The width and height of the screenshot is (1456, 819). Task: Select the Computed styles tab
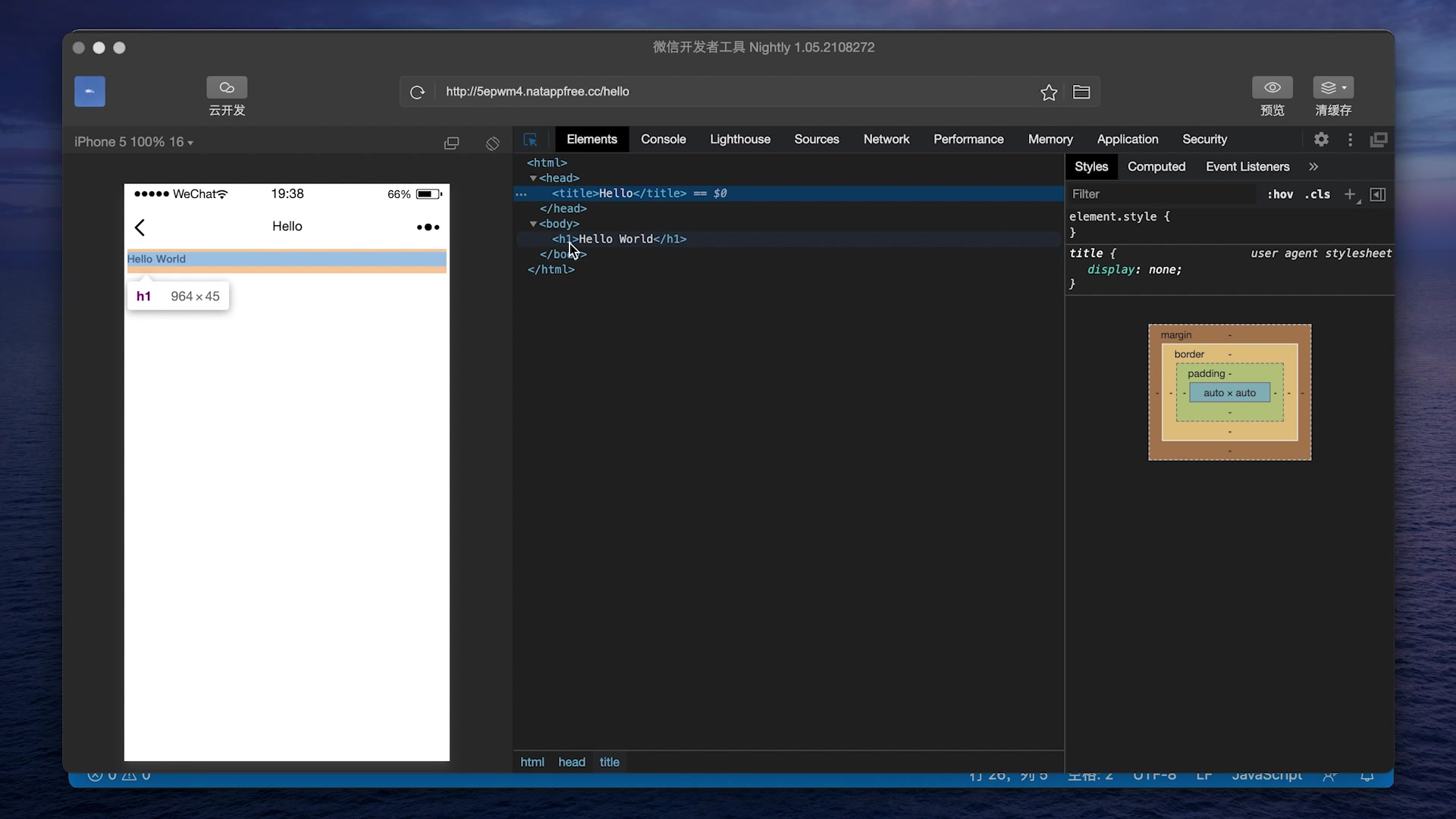(x=1156, y=166)
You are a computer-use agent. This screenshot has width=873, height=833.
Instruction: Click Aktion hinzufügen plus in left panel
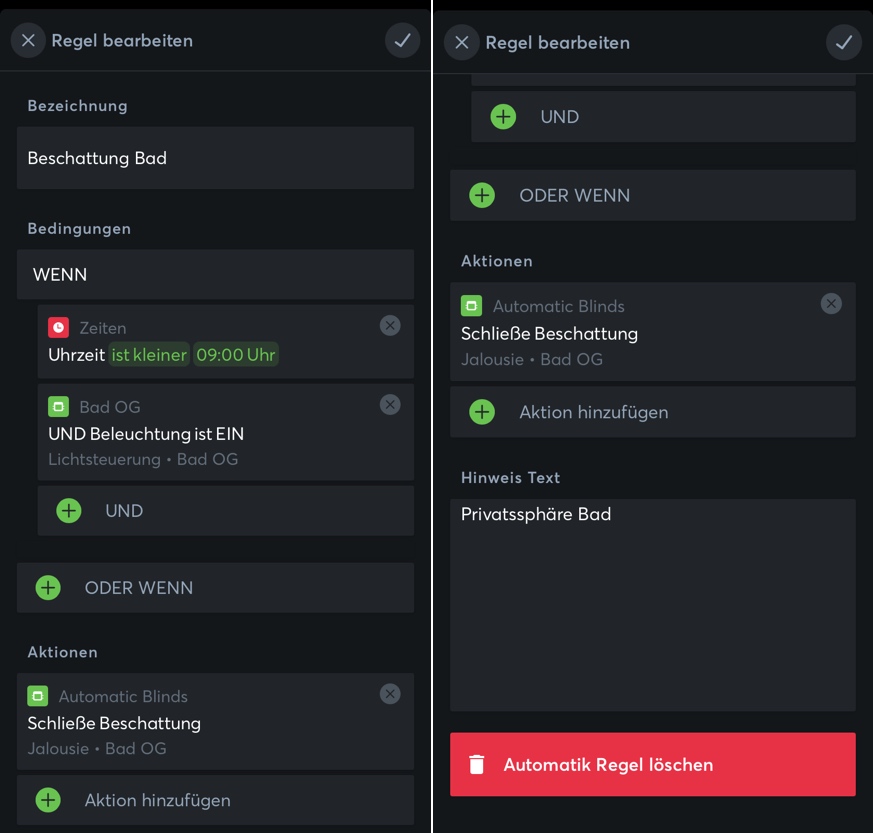coord(48,800)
- - -
▸ **Your goal**
Set the entries down exactly, but not the pictures.

▸ **Output below**
The width and height of the screenshot is (1456, 819). Task: Select the Computed styles tab
(x=1156, y=166)
You are a computer-use agent. This screenshot has width=873, height=833.
Instruction: Click Aktion hinzufügen plus in left panel
coord(48,800)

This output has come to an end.